O álcool afeta diretamente o sistema nervoso central. Na verdade, o álcool altera todas as células do seu corpo, incluindo os fios do cabelo. Só fui aprender isso muito depois de começar a beber, quando comecei a entender que sofria de depressão. Na época, eu não fazia ideia de que sofria de Transtorno Bipolar e meu tratamento psiquiátrico era baseado em episódios depressivos e ansiedade. Não entendia o quanto o álcool era prejudicial para mim.

É verdade que o álcool altera a inibição. Isso acontece porque ele atua diretamente nos neurotransmissores. Especialmente sobre dois, bastante importantes para o comportamento humano: o ácido gama-aminobutírico, cuja sigla é Gaba, e a serotonina.
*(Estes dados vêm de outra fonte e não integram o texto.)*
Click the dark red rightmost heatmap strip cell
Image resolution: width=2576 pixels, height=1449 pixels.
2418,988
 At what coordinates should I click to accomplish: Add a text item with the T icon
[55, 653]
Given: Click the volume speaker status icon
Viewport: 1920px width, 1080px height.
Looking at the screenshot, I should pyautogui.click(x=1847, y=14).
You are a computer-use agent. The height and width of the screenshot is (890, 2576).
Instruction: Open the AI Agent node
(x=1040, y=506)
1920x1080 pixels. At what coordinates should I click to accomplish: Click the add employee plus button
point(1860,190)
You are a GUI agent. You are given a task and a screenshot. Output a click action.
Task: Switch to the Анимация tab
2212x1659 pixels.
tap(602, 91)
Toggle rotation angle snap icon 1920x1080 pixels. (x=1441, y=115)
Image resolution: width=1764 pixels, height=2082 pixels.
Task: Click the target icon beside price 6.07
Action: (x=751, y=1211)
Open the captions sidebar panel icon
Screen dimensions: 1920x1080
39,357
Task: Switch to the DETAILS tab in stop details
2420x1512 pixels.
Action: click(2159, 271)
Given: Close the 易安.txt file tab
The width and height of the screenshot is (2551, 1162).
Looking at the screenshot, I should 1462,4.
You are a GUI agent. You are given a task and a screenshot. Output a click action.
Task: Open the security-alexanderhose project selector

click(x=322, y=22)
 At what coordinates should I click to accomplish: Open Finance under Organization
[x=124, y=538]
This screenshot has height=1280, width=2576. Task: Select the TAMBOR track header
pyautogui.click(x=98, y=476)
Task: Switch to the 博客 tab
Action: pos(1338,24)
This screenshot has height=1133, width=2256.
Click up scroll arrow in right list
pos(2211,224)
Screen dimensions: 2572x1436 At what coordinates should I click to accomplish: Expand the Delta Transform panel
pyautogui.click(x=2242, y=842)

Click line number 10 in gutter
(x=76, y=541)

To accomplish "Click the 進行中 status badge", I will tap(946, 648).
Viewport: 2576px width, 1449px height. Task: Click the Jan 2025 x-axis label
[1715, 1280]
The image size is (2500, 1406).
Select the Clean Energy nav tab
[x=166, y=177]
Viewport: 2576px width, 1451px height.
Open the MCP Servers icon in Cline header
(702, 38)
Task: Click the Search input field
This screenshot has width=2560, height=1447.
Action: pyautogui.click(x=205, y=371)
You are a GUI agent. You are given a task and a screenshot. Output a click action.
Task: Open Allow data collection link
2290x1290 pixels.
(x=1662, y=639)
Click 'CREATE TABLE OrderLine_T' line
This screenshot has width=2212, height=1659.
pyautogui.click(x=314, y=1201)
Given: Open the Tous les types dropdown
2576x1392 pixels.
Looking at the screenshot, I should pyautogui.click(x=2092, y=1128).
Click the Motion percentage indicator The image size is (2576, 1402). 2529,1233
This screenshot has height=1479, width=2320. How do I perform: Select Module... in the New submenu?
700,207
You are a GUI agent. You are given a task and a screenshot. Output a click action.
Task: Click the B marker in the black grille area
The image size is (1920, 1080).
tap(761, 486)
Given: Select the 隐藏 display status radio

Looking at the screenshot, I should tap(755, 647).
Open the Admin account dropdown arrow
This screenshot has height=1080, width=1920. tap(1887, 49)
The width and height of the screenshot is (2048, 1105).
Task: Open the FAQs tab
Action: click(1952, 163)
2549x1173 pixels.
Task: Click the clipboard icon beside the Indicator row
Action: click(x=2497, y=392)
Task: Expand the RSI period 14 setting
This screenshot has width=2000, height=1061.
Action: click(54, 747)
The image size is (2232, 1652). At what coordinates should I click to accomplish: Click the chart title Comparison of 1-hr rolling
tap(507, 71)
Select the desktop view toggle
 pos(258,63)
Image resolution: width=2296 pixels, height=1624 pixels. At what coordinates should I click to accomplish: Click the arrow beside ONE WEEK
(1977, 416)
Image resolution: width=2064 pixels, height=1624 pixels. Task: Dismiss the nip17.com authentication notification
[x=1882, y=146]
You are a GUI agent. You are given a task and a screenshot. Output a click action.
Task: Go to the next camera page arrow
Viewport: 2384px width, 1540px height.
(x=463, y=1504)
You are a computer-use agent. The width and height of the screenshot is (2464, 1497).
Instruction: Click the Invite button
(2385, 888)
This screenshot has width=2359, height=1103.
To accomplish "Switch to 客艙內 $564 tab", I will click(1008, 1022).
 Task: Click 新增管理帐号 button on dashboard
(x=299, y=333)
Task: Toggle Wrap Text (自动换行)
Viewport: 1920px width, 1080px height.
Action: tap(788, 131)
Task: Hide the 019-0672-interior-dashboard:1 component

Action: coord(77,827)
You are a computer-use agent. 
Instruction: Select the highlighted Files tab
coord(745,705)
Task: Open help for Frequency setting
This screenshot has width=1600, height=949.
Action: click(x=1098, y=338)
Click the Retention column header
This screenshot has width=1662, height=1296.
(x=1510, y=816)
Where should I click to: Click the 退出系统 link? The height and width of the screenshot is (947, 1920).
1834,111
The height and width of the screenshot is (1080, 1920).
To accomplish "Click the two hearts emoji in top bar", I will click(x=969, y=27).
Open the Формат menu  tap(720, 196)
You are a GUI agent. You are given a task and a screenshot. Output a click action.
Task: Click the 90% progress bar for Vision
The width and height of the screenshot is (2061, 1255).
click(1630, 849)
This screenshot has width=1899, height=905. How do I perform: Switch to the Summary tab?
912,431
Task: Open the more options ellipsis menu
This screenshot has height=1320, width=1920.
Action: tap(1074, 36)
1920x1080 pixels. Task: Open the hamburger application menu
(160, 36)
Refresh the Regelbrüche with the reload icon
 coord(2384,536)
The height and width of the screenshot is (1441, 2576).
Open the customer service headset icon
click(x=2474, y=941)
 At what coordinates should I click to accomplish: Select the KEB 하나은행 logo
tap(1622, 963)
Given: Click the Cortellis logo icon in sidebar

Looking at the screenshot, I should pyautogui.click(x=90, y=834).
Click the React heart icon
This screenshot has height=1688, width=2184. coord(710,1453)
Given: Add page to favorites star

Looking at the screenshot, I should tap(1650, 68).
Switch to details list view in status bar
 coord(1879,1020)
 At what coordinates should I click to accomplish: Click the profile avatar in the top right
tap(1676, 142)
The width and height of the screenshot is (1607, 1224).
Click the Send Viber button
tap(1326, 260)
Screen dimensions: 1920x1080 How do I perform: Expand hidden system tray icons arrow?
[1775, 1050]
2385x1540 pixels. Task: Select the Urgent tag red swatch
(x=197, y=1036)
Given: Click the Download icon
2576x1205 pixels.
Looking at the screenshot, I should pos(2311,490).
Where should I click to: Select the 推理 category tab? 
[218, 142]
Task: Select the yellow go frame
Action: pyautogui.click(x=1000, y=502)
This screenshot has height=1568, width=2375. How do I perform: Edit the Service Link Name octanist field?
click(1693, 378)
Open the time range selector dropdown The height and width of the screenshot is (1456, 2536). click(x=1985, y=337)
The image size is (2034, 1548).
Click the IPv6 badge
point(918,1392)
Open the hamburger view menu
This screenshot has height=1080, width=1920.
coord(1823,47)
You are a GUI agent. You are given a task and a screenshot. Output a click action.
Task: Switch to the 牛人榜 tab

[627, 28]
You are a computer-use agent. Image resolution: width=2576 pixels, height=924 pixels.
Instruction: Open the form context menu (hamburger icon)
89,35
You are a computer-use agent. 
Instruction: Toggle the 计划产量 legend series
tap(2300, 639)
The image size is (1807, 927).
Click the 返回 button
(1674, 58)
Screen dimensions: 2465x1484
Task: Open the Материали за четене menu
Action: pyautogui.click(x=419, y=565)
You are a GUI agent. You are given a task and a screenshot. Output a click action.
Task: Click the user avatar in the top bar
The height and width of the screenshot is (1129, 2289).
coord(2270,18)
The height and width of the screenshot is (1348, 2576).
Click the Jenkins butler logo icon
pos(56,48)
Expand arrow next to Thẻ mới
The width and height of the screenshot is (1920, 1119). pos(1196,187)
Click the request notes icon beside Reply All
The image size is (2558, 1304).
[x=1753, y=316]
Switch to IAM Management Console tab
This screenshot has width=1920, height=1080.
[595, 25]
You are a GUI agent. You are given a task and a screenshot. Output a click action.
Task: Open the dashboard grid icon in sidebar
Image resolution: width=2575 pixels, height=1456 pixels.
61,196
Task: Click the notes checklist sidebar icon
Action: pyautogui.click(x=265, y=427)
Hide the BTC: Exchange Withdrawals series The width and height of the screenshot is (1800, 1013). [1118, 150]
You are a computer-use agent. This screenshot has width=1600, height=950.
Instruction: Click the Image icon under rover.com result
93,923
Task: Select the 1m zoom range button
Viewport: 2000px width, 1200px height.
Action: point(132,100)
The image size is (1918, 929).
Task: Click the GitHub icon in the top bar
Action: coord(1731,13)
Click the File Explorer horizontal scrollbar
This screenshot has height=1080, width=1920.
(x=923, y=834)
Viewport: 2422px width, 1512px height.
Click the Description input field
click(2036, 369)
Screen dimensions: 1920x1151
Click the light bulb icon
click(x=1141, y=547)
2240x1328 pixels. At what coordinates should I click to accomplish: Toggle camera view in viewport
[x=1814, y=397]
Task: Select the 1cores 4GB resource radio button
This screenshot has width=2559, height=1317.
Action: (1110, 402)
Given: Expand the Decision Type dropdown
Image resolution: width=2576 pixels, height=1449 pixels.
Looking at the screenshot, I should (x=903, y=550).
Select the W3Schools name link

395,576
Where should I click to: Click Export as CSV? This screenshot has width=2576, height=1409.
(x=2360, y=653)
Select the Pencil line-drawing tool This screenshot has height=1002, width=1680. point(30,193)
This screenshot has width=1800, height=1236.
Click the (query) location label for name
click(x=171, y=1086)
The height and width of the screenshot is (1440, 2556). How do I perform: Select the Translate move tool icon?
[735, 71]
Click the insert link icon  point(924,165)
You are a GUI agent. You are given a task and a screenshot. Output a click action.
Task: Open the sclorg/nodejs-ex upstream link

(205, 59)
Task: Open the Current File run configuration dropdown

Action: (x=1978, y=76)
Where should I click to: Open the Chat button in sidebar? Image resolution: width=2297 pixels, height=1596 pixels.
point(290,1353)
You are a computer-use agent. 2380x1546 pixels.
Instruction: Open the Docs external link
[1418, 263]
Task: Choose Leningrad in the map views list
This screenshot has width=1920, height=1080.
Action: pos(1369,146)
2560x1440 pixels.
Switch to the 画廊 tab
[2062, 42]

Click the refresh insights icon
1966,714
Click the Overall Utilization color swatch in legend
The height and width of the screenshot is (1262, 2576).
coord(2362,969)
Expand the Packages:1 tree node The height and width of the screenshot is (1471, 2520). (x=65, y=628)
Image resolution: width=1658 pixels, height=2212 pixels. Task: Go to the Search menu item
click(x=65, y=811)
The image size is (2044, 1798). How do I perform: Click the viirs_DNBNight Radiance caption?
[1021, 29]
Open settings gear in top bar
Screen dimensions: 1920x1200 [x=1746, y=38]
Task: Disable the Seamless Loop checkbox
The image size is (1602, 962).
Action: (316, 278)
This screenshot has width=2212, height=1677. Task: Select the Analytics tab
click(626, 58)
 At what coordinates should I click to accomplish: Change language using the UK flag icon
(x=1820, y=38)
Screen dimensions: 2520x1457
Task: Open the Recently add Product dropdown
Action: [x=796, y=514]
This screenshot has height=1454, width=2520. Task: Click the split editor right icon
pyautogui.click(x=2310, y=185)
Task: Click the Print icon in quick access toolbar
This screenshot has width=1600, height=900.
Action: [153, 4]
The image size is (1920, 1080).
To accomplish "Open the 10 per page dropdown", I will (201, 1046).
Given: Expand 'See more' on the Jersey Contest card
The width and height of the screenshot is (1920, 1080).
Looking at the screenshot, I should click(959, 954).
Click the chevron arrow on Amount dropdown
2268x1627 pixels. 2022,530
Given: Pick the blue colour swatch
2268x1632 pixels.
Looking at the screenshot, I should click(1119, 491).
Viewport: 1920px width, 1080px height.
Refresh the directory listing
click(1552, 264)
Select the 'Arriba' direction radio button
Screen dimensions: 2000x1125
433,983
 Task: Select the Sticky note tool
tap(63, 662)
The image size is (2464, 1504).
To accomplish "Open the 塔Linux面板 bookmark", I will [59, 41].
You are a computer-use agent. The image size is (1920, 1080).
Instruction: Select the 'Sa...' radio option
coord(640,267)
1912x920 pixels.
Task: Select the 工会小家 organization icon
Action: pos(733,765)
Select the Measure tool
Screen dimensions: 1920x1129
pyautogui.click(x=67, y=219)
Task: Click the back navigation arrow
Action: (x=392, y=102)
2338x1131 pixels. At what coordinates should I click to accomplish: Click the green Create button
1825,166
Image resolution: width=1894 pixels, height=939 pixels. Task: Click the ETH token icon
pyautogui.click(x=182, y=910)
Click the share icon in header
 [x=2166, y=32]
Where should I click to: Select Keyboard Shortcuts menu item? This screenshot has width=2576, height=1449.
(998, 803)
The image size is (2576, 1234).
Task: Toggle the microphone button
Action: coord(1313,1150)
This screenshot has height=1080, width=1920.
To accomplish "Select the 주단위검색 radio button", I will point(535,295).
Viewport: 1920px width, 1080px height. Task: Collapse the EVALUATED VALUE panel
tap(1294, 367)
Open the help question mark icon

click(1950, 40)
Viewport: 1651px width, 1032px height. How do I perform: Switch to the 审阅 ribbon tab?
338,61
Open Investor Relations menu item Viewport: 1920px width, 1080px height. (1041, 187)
Ao ingerir etanol aumenta-se os efeitos do Gaba, que é um neurotransmissor inibitório, o que causa movimentos lentos e a fala enrolada.

“Ao mesmo tempo, inibe o neurotransmissor excitatório glutamato, suprimindo seus efeitos estimulantes e levando a um tipo de retardamento fisiológico. O sistema Gaba atua sobre o controle da ansiedade. Ou seja, quando “armado” pela inibição da produção de glutamato, deixa as pessoas mais relaxadas e com capacidade de interagir melhor com grupos. Quanto mais Gaba, menos autocontrole”

A serotonina também é liberada praticamente ao mesmo tempo. Entretanto, altos níveis de serotonina podem levar à euforia, o que explica muitos quadros de violência.

Free Fall por Henn Kim

O ponto desse meu texto é que o álcool é uma droga, e é uma droga legal. Vende-se em cada esquina, é consumido dentro de casa e existe essa glamourização da bebida. Desde os primórdios famílias são destruídas, relacionamentos são rompidos, empregos são perdidos, enfim, tudo por causa do alcoolismo.

O alcoolismo é uma doença e tem tratamento, que é muito difícil de se seguir exatamente por sua droga estar em tão fácil acesso, por ser um protocolo social. Digo por experiência própria que as pessoas fazem cara feia quando você vai brindar com um copo de refrigerante. Está enraizada a ideia de que para se divertir apropriadamente, você precisa estar com um copo de bebida nas mãos, do contrário, você é careta.

E existe essa romantização com Bukowski, Vinicius de Moraes, músicas de sofrência, entre outros, que falam que a solução para a dor é beber. E eu conheço algumas pessoas que sofrem de alcoolismo. Não são poucas, não. E nenhuma admite o problema a ponto de querer se tratar. Pelo contrário, quando o problema é apontado, se tornam esquivos ou agressivos.

Eu decidi ficar sóbria, porque é melhor pra mim. Também não tenho tido vontade de beber ou de mascarar minha dor. É importante para a minha estabilidade estar assim. E essa decisão às vezes incomoda as pessoas. Mesmo quando explico que sofro de um transtorno que é afetado diretamente pelo álcool, que eu não consigo ter limites quando eu bebo, que gosto de estar sóbria e que estou feliz e melhor com a minha decisão. Ainda assim, tem pessoas que ficam incomodadas.  

Se o seu consumo de álcool está afetando sua vida de forma negativa, procure um psiquiatra. Você pode se fazer as seguintes perguntas: Eu deveria diminuir o consumo de álcool? Alguém já me criticou por causa da bebida? Já me senti mal ou culpado por beber? Já acordei e a primeira coisa que fiz foi beber para me sentir melhor?

Eu mesma fui diagnosticada com uma doença alcoólica, por motivos genéticos e por causa do Transtorno Bipolar. E sei que aceitar isso não é fácil, porém é o primeiro passo para um tratamento bem sucedido. É tudo uma questão de pesar numa balança o que você ganha e o que você perde. É olhar além do que se vê e tentar se enxergar no futuro, em como você gostaria de estar. Eu, particularmente, quero um corpo e mente saudáveis e sei que isso se constrói agora e aos poucos.